11. Dans son recours daté du 11 octobre 2024, le requérant a coché sur le formulaire fourni par la CAF, non la rubrique « je demande une remise de ma dette », mais la rubrique « je ne suis pas d’accord avec l’application de la règlementation, je conteste cette décision et souhaite exercer un recours amiable ». Il ne résulte d’aucun élément de l’instruction et n’est d’ailleurs pas allégué que M. E… aurait présenté une demande de remise gracieuse susceptible de faire naître une décision de nature à lier le contentieux. Ses conclusions subsidiaires tendant à la remise gracieuse totale ou partielle de sa dette ne sont, dès lors, pas recevables. Si le requérant invoque la possibilité de régularisation de la demande contentieuse en cours d’instance et produit une demande présentée à la CAF le 4 mai 2026 suite à la communication du moyen d’ordre public soulevé sur ce point, aucune décision implicite de rejet de nature à lier le contentieux n’a pu naître à la date du présent jugement.

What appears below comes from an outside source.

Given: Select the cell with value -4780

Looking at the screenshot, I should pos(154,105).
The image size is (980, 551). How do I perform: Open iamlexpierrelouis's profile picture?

12. Il résulte de tout ce qui précède que la requête de M. E… doit être rejetée.
D E C I D E :
Article 1er : La requête de M. E… est rejetée.
Article 2 : Le présent jugement sera notifié à M. C… E… et à la caisse d’allocations familiales de La Réunion.
Rendu public par mise à disposition au greffe le 12 mai 2026.
Le magistrat désigné,
M. T. LACAU
La greffière,
S. LE CARDIET
La République mande et ordonne au ministre de la ville et du logement en ce qui le concerne ou à tous commissaires de justice à ce requis en ce qui concerne les voies de droit commun contre les parties privées, de pourvoir à l’exécution de la présente décision.